> [ENTRIES]:
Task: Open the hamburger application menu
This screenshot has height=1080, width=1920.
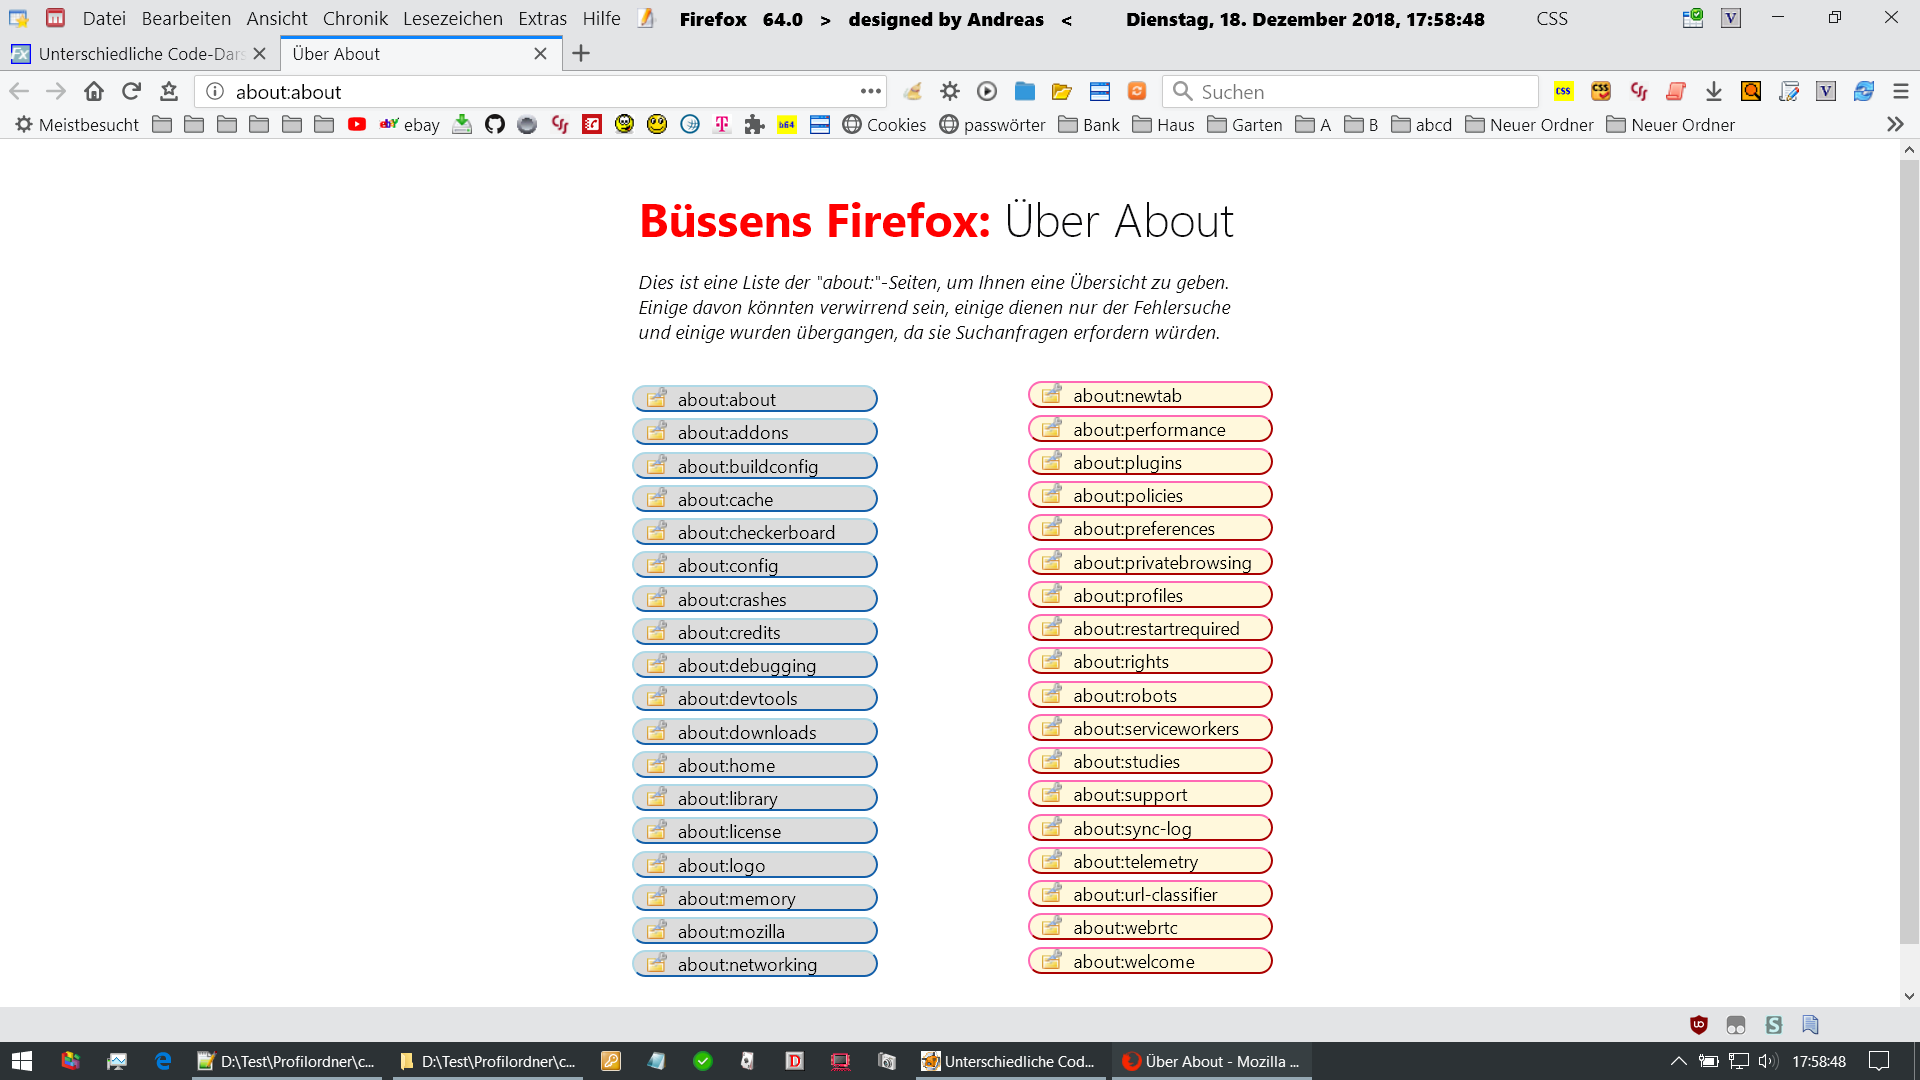Action: tap(1901, 91)
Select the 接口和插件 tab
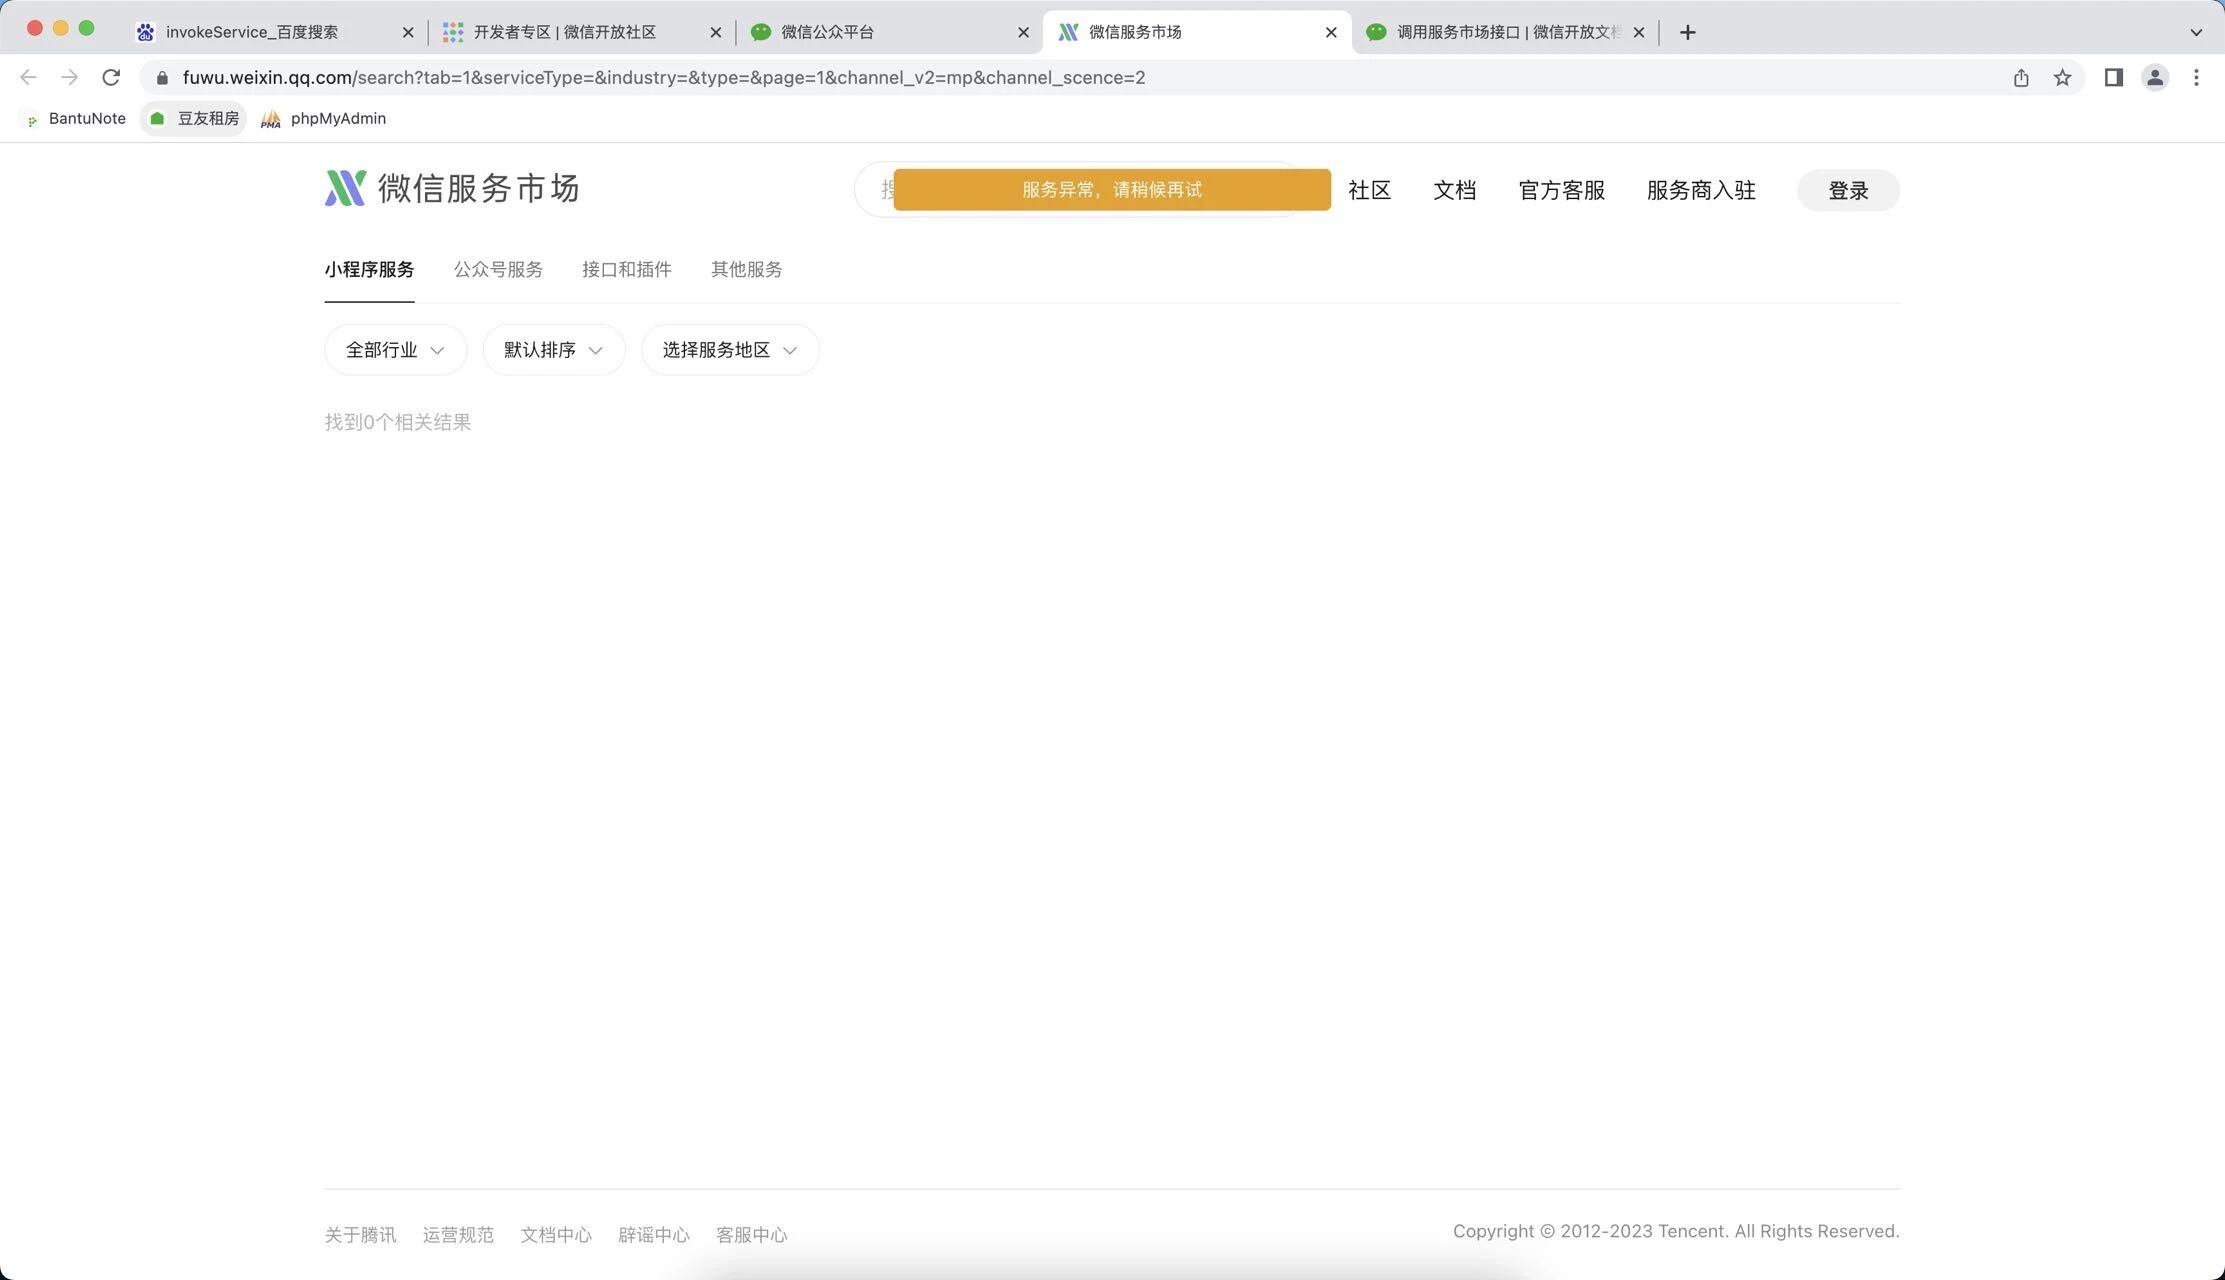2225x1280 pixels. [x=626, y=270]
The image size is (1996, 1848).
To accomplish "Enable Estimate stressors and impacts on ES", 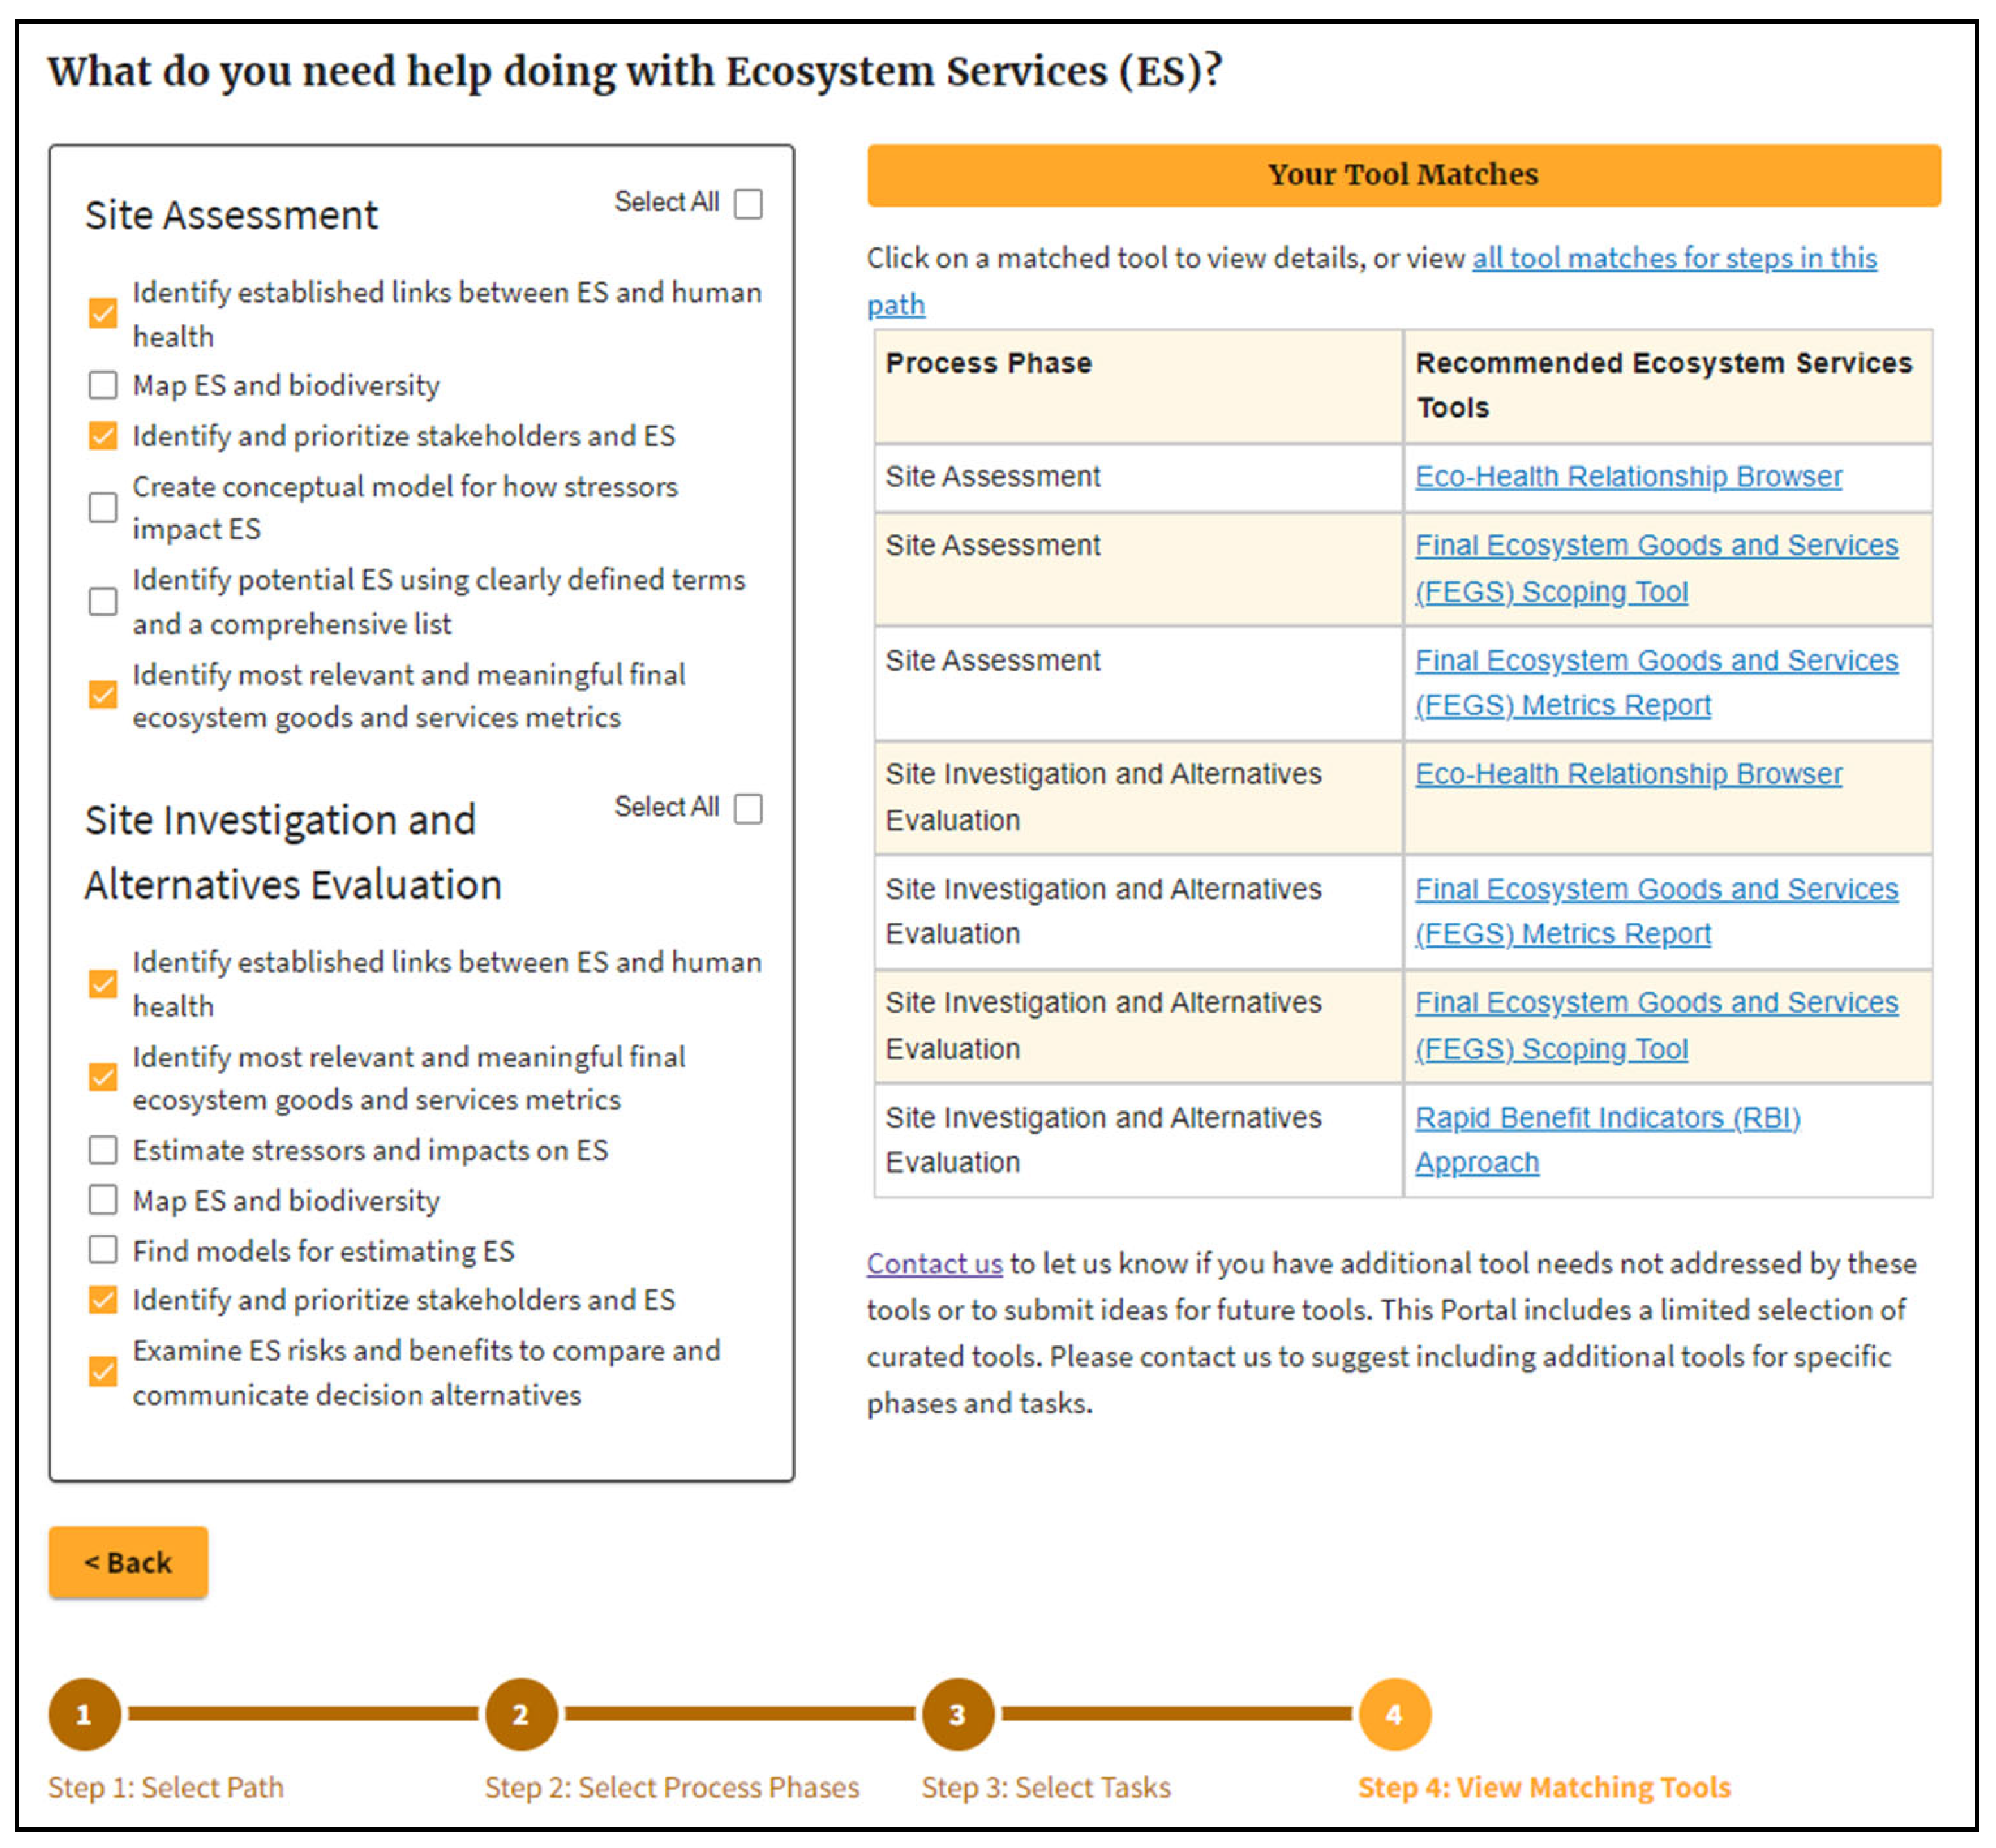I will [x=103, y=1150].
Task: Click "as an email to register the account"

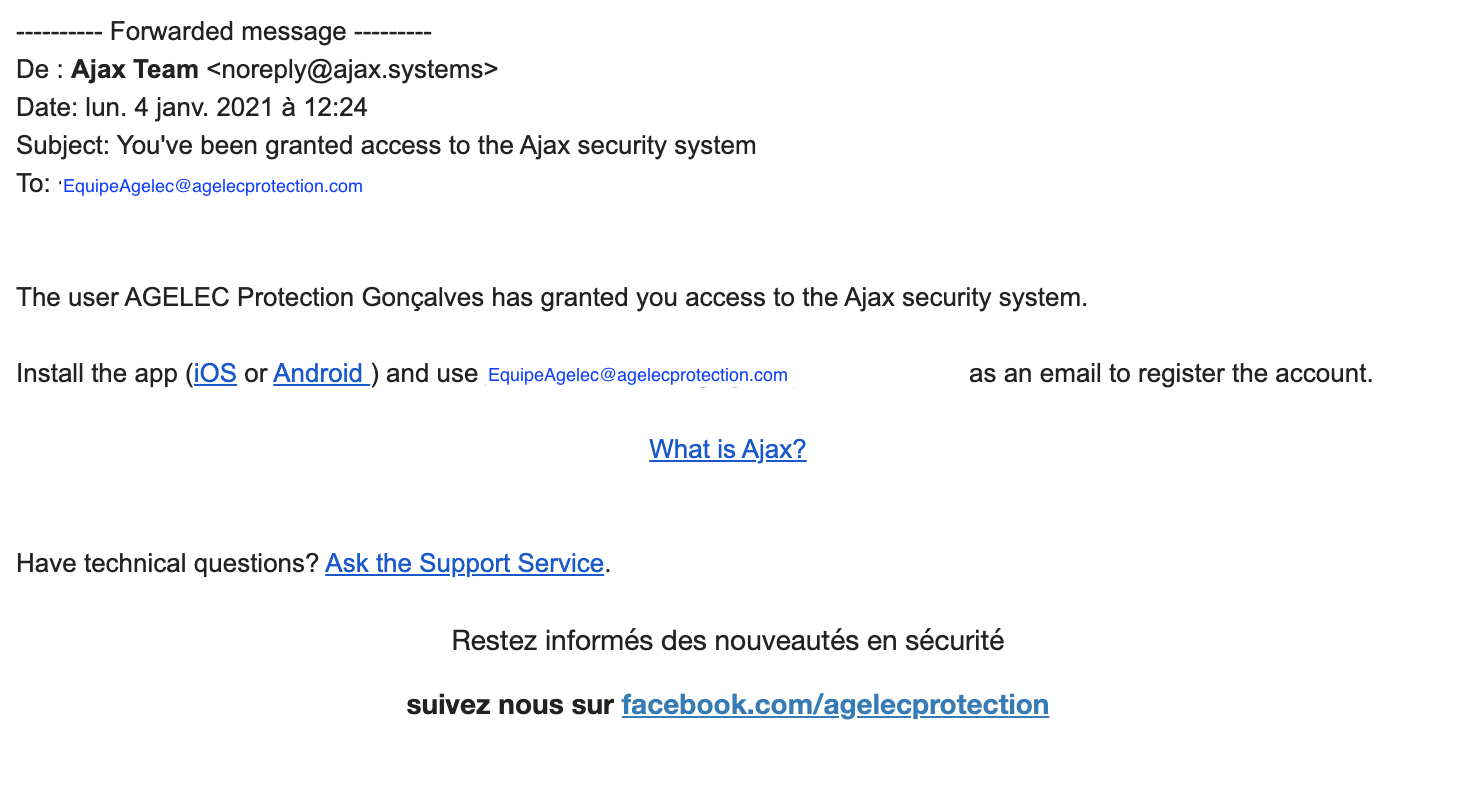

> [EXERCISE DIRECTIONS]: Pick out each line in the entries above that contains the string "Task" and copy those lines in full.

> [REPLY]:
Task: Open the hamburger application menu
Task: Click "as an email to register the account"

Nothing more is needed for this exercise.